- Coat of arms
- Esigodini
- Coordinates: 20°17′33″S 28°56′17″E﻿ / ﻿20.29250°S 28.93806°E
- Country: Zimbabwe
- Province: Matabeleland South
- District: Umzingwane
- Elevation: 1,182 m (3,878 ft)

Population (2012 Census)
- • Total: 2,228
- Time zone: UTC+2 (CAT)

= Esigodini =

Zimbabwean town

Esigodini, formerly known as Essexvale, is a town in the Matabeleland South Province of Zimbabwe. It is the administrative centre for Umzingwane District, one of the seven administrative districts in Matabeleland South. It was originally an estate of Frederick Selous, a British explorer, officer, professional hunter, and conservationist.

==Location==
Esigodini is situated approximately 44.5 km, by Gwanda road, southeast of Bulawayo, the nearest large city and largest urban centre in the province. The town sits along the Bulawayo–Beitbridge Road, approximately 82.5 km northwest of the town of Gwanda. The geographical coordinates of the town are:20°17'33.0"S, 28°56'17.0"E (Latitude:-20.292500; Longitude:28.938056). Esigodini is located at an average elevation of 1182 m, above mean sea level.

==Overview==
Esigodini is the district capital of Umzingwane Rural District Council, which is responsible for running the affairs of the district as a whole. The trading centre is surrounded by ranches and mixed farms. The surrounding communities also host gold, dams and tungsten mines. The area has many rivers, although it suffers from long dry season and drought is common in this area. Average annual rainfall is approximately 30 in.

==Population==
According to the 1982 population census, Esigodini had a population of 1,492. The 2012 national population census and household survey enumerated 2,228 inhabitants in the town.

==History==
The town was officially known as Essexvale until 1982, when the name changed to Esigodini.
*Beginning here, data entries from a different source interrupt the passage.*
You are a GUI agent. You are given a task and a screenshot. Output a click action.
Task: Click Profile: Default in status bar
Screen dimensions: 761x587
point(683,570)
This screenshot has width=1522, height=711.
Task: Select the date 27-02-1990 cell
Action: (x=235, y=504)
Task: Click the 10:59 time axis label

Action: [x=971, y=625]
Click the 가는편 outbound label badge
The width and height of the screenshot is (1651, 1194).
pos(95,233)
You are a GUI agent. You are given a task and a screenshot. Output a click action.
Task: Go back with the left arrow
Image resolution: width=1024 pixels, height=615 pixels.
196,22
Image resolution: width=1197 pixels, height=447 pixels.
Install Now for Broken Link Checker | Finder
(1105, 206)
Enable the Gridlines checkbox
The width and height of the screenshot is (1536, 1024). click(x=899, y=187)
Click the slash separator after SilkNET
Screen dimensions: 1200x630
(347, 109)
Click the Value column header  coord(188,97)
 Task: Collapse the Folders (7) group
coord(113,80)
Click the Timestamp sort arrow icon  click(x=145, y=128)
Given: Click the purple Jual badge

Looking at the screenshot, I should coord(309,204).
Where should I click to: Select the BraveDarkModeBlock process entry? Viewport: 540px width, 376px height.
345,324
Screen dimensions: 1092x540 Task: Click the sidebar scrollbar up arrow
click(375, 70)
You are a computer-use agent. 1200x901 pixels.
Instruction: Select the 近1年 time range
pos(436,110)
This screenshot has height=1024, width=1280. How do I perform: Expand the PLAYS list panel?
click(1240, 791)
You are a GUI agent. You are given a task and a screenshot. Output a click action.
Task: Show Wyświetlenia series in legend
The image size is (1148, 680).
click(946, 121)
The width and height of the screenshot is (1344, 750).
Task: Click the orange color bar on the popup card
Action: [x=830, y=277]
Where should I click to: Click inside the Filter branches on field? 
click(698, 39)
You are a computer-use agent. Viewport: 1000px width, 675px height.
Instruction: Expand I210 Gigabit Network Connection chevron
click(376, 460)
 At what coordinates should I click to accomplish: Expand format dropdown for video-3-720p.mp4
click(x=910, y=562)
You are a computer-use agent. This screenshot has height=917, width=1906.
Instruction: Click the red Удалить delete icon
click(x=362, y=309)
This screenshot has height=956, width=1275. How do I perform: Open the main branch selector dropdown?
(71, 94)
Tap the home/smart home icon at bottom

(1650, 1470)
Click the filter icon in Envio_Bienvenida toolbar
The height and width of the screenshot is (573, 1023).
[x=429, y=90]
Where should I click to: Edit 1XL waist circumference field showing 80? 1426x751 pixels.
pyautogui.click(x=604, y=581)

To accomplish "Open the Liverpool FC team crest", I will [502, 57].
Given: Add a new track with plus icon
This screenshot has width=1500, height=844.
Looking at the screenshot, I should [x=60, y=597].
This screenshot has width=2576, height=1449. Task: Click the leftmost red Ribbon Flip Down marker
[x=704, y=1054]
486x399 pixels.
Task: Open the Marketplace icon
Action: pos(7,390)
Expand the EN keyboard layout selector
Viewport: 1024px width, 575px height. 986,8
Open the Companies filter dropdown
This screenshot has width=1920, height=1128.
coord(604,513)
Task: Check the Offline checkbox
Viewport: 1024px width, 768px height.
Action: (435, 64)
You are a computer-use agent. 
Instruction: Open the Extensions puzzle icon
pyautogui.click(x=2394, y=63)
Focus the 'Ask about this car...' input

It was founded in 1894. Prior to the coming of European settlers, the surrounding area was settled by Rozi Moyo people, who had moved here from the area near Gwanda.

==Schools==
Nearby schools include Falcon College, a renowned secondary school for boys and Mzingwane High School, Mvuthu High School, Esikhoveni Secondary, Mawabeni Secondary, Longfied Secondary, and Mlomotsha while primary schools are Bayethe, Bezha, Bonjeni, Carlisle, Dobi, Doyana, Dula, Esigodini, Glen Grey, Godlwayo Annex, How Mine, Impu, Inyankuni, Irisvale, Isotsha, Kumbudzi, Longfield, Malungwane, Nsezi, Shale, Bezha, Zhilo, Swazi, Matshetshe, Mawabeni, Mbalabala, Mbizingwe, Mzinyathini, Mlomoliwoto, Mpisini, Mpofini, Mtshede, Munkula, Mvuthu. Also nearby, is the Roman Catholic mission school known as Sacred Heart Girls School, a boarding secondary school. This school was founded in 2014 and is run by the Sisters Of The Precious Blood who fall under the Roman Catholic Archdiocese of Bulawayo, and came mainly from Germany shortly after the Second World War.